Dead Again (1991) poster

Dead Again (1991)

Rating:


USA. 1991.

Crew

Director – Kenneth Branagh, Screenplay – Scott Frank, Producers – Lindsay Doran & Charles H. Maguire, Photography (b&w + colour) – Matthew F. Leonetti, Music – Patrick Doyle, Production Design – Tim Harvey. Production Company – Paramount.

Cast

Kenneth Branagh (Mike Church/Roman Strauss), Emma Thompson (Grace/Margaret Strauss), Derek Jacobi (Franklyn Madson), Robin Williams (Dr Cozy Carlisle), Andy Garcia (Gray Baker), Hanna Schygulla (Inga), Wayne Knight (Piccolo Pete), Gregor Hasse (Frankie)


Plot

Private detective Mike Church is hired to find the identity of an amnesiac woman. Amateur hypnotist Franklyn Madison offers help. However, once in a trance, the woman begins to recall her previous life as the wife of expatriate German composer Roman Strauss – a short-lived marriage that ended in 1948 when she was found stabbed with a pair of scissors. Strauss was subsequently executed for the crime. As Church becomes involved with the woman, it becomes apparent that he is the reincarnation of Strauss and that the events that led up to the murder are beginning to replay themselves.

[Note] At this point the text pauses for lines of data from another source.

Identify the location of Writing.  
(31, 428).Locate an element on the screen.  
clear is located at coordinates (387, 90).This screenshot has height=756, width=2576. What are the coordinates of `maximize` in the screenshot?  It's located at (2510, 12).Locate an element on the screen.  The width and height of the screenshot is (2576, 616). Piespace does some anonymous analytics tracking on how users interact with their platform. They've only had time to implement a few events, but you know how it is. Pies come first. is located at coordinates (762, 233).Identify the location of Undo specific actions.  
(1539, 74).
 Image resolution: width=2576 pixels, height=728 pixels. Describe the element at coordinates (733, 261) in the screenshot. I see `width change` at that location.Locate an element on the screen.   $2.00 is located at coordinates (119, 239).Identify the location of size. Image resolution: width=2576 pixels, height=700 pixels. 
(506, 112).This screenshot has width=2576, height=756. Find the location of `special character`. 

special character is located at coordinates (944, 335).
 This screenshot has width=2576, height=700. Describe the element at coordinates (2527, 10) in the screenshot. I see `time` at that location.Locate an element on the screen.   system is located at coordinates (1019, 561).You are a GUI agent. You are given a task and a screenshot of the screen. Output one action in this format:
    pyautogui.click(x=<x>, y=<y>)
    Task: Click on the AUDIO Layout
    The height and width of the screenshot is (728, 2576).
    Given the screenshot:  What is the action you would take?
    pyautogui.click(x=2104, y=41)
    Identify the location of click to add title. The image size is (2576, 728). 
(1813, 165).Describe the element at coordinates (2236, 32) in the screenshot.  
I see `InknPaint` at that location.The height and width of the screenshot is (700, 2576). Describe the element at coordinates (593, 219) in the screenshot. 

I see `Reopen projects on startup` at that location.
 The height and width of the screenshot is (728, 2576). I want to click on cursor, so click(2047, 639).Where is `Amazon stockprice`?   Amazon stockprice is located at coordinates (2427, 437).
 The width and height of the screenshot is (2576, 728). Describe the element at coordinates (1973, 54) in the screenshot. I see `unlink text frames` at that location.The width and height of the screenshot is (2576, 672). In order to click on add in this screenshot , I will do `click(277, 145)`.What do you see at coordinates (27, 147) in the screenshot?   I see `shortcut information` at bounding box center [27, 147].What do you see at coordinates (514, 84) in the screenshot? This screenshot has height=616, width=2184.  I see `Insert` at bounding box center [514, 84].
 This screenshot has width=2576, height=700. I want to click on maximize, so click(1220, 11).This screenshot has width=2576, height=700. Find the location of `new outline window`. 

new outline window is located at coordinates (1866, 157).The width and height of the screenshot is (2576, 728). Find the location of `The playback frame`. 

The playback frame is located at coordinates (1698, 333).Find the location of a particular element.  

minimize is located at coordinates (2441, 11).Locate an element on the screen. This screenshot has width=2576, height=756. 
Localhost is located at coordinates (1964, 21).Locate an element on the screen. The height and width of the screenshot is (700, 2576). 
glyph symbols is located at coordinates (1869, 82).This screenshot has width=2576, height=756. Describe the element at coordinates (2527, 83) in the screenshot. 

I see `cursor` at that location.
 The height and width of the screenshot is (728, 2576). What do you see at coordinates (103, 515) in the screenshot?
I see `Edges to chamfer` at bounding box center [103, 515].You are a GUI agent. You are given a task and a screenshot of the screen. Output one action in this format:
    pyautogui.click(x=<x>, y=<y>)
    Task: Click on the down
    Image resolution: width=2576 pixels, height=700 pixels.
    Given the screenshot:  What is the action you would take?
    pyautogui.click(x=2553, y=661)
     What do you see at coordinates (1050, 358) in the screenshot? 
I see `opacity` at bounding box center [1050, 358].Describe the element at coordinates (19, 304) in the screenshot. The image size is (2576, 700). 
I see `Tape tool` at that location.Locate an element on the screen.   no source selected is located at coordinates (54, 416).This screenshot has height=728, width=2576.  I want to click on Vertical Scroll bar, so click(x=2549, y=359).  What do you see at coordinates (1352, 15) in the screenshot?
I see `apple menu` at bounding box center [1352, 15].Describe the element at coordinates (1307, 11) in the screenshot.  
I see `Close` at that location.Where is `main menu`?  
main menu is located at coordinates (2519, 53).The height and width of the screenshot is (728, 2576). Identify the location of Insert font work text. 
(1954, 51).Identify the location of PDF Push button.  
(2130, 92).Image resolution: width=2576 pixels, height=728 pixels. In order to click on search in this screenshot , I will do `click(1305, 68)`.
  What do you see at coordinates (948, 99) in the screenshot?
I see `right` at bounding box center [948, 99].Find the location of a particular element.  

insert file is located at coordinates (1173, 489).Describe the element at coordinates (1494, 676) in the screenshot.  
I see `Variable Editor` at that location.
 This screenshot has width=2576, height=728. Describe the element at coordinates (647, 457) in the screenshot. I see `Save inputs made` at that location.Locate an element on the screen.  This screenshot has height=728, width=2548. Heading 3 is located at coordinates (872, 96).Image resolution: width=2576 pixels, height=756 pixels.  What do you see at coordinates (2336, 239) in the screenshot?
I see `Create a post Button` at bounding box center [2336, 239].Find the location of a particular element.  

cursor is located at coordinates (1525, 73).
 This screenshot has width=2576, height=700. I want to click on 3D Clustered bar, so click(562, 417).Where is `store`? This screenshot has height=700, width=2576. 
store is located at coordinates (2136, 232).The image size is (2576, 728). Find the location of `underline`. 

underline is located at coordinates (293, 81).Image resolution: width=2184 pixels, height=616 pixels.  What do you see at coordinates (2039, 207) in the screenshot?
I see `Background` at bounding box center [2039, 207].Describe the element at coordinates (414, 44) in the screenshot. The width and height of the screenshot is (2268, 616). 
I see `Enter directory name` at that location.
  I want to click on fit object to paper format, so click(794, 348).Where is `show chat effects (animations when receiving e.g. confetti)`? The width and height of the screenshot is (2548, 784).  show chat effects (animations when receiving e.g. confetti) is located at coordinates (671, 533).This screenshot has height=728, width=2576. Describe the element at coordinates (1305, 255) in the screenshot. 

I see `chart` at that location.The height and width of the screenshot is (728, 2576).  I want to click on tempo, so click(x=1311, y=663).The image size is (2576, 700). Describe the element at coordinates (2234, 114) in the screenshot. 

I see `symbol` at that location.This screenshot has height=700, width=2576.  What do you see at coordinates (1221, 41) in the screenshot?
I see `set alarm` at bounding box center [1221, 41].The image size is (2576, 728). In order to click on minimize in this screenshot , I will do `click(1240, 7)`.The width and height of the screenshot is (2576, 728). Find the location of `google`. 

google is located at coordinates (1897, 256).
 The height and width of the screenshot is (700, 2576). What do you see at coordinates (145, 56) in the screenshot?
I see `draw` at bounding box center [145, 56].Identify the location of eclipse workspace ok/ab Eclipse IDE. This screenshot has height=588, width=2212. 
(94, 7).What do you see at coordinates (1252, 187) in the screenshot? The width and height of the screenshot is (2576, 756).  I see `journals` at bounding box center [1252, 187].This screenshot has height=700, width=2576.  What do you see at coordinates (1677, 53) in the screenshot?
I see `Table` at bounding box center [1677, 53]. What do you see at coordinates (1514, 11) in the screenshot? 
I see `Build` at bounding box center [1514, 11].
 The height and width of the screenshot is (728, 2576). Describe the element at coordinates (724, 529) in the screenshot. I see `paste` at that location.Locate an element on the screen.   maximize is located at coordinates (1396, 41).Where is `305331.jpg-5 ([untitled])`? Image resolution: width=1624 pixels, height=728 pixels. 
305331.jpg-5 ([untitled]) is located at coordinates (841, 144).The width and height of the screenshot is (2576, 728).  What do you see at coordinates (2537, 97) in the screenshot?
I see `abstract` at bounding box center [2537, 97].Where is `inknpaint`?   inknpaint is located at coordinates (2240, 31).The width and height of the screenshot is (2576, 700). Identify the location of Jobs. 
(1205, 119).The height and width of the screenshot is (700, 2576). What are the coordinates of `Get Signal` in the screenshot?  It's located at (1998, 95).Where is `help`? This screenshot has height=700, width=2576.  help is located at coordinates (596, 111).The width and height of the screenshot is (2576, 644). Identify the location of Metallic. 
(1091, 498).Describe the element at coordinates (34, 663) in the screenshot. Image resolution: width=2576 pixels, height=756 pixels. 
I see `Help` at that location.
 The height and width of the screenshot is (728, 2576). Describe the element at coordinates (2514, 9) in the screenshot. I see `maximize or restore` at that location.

At the time he made Dead Again, Kenneth Branagh seemed the brightest young star of the British film industry. Branagh had singlehandedly breathed life and vitality back into cinematic Shakespeare with his directorial debut, the adaptation of Henry V (1989). Dead Again was Branagh’s second directorial outing and he then subsequently went onto other directorial successes with Much Ado About Nothing (1993), Mary Shelley’s Frankenstein (1994), Hamlet (1996), the remake of Sleuth (2007), even the Marvel Comics superhero film Thor (2011), the reboot of the Tom Clancy series Jack Ryan: Shadow Recruit (2014), the big screen remake of Disney’s Cinderella (2015), the remake of Murder on the Orient Express (2017) and the Young Adult adaptation Artemis Fowl (2020).

With Dead Again, Kenneth Branagh attempted to breathe life into the reincarnation story, a genre that had been creatively exhausted by endless tawdry second-rate plots and had all but been relegated to the stuff of sudsy tv movies of the week by 1991. It is something at which Branagh largely succeeds, thanks to an outstanding thriller plot. The plot is one that crackles with tension and keeps one glued to the seat with a series of subtle and beautifully engineered surprise twists.

As director, Branagh shows of stylistically. The period recreations of 1940s Hollywood are superb – the flashbacks, photographed in stylish black-and-white, come with the self-conscious artifice reminiscent of Citizen Kane (1941). Branagh does a marvellous job of evoking a bygone era of cinema – the grand sweeps through ballrooms lit by tangible beams of dusky sunlight, of glossy Hollywood masques are excellent.

Kenneth Branagh (also the film's director) as private eye Mike Church and Branagh's then wife Emma Thompson as his amnesiac client in Dead Again (1991)
Kenneth Branagh (also the film’s director) as private eye Mike Church and Branagh’s then wife Emma Thompson as his amnesiac client before discovering they were husband and wife in their past lives

The climax though is the point where Branagh tries to pull just a little too much off, flickering between past and present, colour and black-and-white, throwing in cliched returns from the dead and ending on a very silly scene where he wheels a statue of scissors around to impale the villain.

Regrettably though, Kenneth Branagh – who has always been a better director than an actor – overtaxes himself during his own double casting. In the role of Strauss, the patent theatricality of his performance and German accent are as fake and obvious as the beard he wears, and with Church his attempts at an American accent fail to a glaring extent. Branagh’s then wife Emma Thompson seems at her most aloofly bovine without any of the sparkle she usually brings to a performance – she simply does not seem like a modern American woman. Otherwise though, Branagh’s cast is fine – he gives the great Derek Jacobi a welcome chance to enter the American marketplace and manages to tone Robin Williams down for a funny cameo as a New Age psychologist.

Dead Again was critically divided upon its initial release, although has come to be regarded in a far better light in subsequent years.